## What to work on
Reproduce the listing below, substituting "Determine the position of" for every occurrence of "Identify the location of" and leaving all other text unchanged.

## Data shown
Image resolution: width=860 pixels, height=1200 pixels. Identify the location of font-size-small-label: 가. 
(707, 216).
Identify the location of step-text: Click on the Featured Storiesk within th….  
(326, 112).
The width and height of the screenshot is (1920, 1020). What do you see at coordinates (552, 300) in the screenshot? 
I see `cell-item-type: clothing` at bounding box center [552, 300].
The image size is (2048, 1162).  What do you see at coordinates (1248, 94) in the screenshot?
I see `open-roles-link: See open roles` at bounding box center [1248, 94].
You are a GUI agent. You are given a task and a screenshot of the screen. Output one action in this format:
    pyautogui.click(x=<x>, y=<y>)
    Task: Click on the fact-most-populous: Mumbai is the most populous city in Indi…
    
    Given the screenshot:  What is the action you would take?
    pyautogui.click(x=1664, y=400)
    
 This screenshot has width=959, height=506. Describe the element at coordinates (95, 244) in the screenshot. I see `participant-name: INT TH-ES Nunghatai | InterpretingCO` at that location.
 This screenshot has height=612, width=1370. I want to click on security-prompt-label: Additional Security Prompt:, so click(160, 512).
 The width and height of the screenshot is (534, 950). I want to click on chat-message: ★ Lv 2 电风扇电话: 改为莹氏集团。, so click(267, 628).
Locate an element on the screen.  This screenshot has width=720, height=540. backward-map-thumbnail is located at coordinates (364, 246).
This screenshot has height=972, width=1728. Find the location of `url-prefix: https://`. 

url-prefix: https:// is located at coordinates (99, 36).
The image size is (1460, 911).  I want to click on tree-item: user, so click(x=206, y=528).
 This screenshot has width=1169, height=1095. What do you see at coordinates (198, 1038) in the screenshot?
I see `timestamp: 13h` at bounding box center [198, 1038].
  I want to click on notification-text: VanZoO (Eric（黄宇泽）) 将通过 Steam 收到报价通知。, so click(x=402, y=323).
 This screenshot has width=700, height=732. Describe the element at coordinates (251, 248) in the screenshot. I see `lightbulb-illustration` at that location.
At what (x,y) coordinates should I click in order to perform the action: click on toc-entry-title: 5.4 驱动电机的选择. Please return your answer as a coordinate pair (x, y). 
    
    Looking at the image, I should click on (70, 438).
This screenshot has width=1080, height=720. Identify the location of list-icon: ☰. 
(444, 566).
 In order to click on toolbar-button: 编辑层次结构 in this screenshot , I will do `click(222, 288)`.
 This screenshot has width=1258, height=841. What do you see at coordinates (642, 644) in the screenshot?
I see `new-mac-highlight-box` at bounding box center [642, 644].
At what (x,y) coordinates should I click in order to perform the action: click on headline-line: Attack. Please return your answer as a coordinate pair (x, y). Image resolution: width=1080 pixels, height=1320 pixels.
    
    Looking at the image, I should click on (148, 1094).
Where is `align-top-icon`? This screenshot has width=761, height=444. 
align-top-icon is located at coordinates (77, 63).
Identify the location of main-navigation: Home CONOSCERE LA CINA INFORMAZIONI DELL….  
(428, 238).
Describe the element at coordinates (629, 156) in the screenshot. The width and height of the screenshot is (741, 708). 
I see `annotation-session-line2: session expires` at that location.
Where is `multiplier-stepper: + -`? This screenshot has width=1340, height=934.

## Task solution
Image resolution: width=860 pixels, height=1200 pixels. Determine the position of font-size-small-label: 가. 
(707, 216).
Determine the position of step-text: Click on the Featured Storiesk within th….  
(326, 112).
The width and height of the screenshot is (1920, 1020). What do you see at coordinates (552, 300) in the screenshot? 
I see `cell-item-type: clothing` at bounding box center [552, 300].
The image size is (2048, 1162).  What do you see at coordinates (1248, 94) in the screenshot?
I see `open-roles-link: See open roles` at bounding box center [1248, 94].
You are a GUI agent. You are given a task and a screenshot of the screen. Output one action in this format:
    pyautogui.click(x=<x>, y=<y>)
    Task: Click on the fact-most-populous: Mumbai is the most populous city in Indi…
    
    Given the screenshot:  What is the action you would take?
    pyautogui.click(x=1664, y=400)
    
 This screenshot has width=959, height=506. Describe the element at coordinates (95, 244) in the screenshot. I see `participant-name: INT TH-ES Nunghatai | InterpretingCO` at that location.
 This screenshot has height=612, width=1370. I want to click on security-prompt-label: Additional Security Prompt:, so click(160, 512).
 The width and height of the screenshot is (534, 950). I want to click on chat-message: ★ Lv 2 电风扇电话: 改为莹氏集团。, so click(267, 628).
Locate an element on the screen.  This screenshot has width=720, height=540. backward-map-thumbnail is located at coordinates (364, 246).
This screenshot has height=972, width=1728. Find the location of `url-prefix: https://`. 

url-prefix: https:// is located at coordinates (99, 36).
The image size is (1460, 911).  I want to click on tree-item: user, so click(x=206, y=528).
 This screenshot has width=1169, height=1095. What do you see at coordinates (198, 1038) in the screenshot?
I see `timestamp: 13h` at bounding box center [198, 1038].
  I want to click on notification-text: VanZoO (Eric（黄宇泽）) 将通过 Steam 收到报价通知。, so click(x=402, y=323).
 This screenshot has width=700, height=732. Describe the element at coordinates (251, 248) in the screenshot. I see `lightbulb-illustration` at that location.
At what (x,y) coordinates should I click in order to perform the action: click on toc-entry-title: 5.4 驱动电机的选择. Please return your answer as a coordinate pair (x, y). 
    
    Looking at the image, I should click on (70, 438).
This screenshot has width=1080, height=720. Determine the position of list-icon: ☰. 
(444, 566).
 In order to click on toolbar-button: 编辑层次结构 in this screenshot , I will do `click(222, 288)`.
 This screenshot has width=1258, height=841. What do you see at coordinates (642, 644) in the screenshot?
I see `new-mac-highlight-box` at bounding box center [642, 644].
At what (x,y) coordinates should I click in order to perform the action: click on headline-line: Attack. Please return your answer as a coordinate pair (x, y). Image resolution: width=1080 pixels, height=1320 pixels.
    
    Looking at the image, I should click on (148, 1094).
Where is `align-top-icon`? This screenshot has width=761, height=444. 
align-top-icon is located at coordinates (77, 63).
Determine the position of main-navigation: Home CONOSCERE LA CINA INFORMAZIONI DELL….  
(428, 238).
Describe the element at coordinates (629, 156) in the screenshot. The width and height of the screenshot is (741, 708). 
I see `annotation-session-line2: session expires` at that location.
Where is `multiplier-stepper: + -`? This screenshot has width=1340, height=934.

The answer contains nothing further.